# sound card drivers in wrong place -- used to work

## billy

My (alsa) sound was working for awhile.  Then I started installing things and some things broke.  I'm not sure all my config files are correct (I see it chattering about snd-card-1 at boot when I swear the aliases that map snd-card-1 to snd-card-intel8x0 exist...)

It's probably related to it not being able to find my card's driver when it attempts to load it.  When I try manually, I get this:

lucky a # modprobe snd-card-intel8x0

modprobe: Can't locate module snd-card-intel8x0

lucky a # locate intel8x

/lib/modules/2.4.19-gentoo-r1/kernel/sound/pci/snd-intel8x0.o

/lib/modules/2.4.19-r1/misc/snd-card-intel8x0.o

lucky a #

So, see the snd-card-intel8x0 library module in the 2.4.19-r1 tree, but not in the 2.4.19-gentoo-r1 tree?  That seems like a big piece of the problem. I'd gladly recompile it into 2.4.19-gentoo-r1 if I could figure out how.   I had tried to just copy the .o's from -r1 to -gentoo-r1, but I ended up with some unresolved dependencis (shown by depmod -a).

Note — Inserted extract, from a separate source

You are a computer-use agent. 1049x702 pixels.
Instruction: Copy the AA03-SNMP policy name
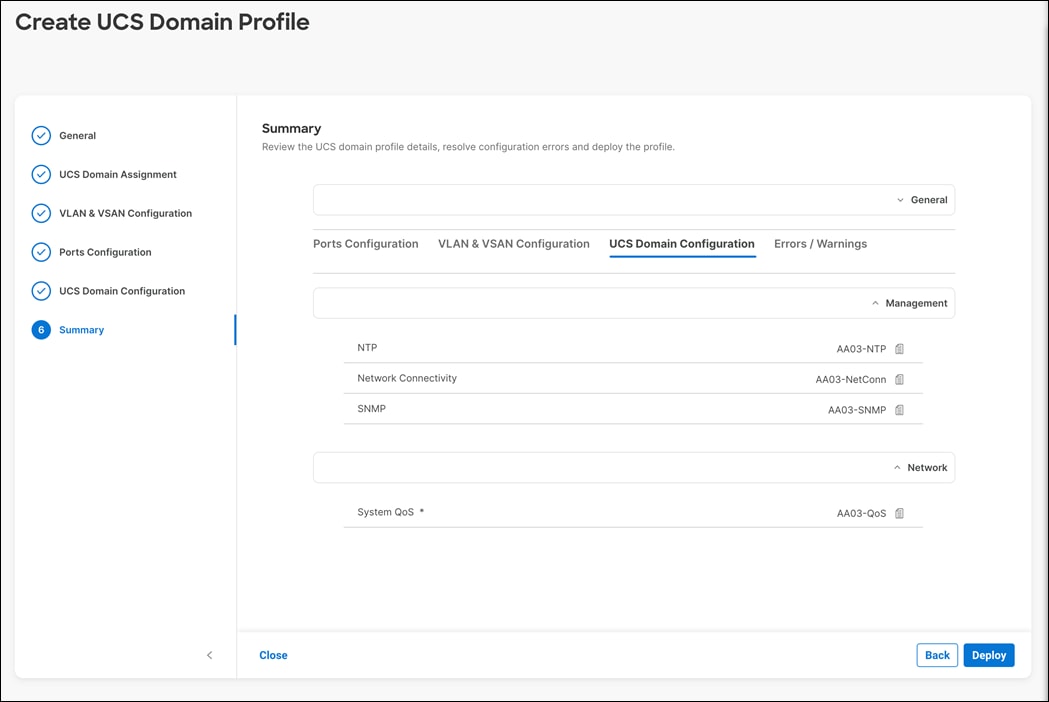[x=898, y=409]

My modules.autoload has both snd-card-intel8x0 and snd-pcm-oss (snd-pcm-oss works manually).

Suggestions?  I've searched all sort of things and can't figure it out.

----------

## klieber

 *billy wrote:*   

> Suggestions?  I've searched all sort of things and can't figure it out.

 

Do you happen to have your kernel config file for you old kernel where alsa was working?  (maybe /usr/src/linux/.config.old ?)

If so, diff that with your new kernel config file (/usr/src/linux/.config) and see if there's any sound-related differences.  My guess is you don't have the right settings in your current kernel config.

--kurt

----------

## billy

That's a great suggestion -- and now I know that I haven't been good at saving the configs.  Since I've recompiled twice since it broke, I'm thinking that I've lost the good config.   And I've just been using the same config everytime -- not doing a "save to alternate file".

Maybe I shouldn't be using menuconfig.  There's probably something cooler, right?

So, I'll look thru my "notes" from when I got it working the first time, and check the kernel config to see what I could have done.  (I must have REMOVED something, right?   Or could I have added something that has now created a conflict?)

What's the difference between the -r1 and the -gentoo-r1 trees?   In my previously-working kernel (for which I've lost the kernel config), I must have been working off the -r1 tree.  But now I'm in the -gentoo-r1 tree, I guess.  I wonder if I can delete the -r1 tree...

----------

## mglauche

If you did compile a new kernel, you have to re-emerge the alsa-driver package, to get the alsa sound drivers updated, too. They will install in the correct directory, too  :Wink: 

----------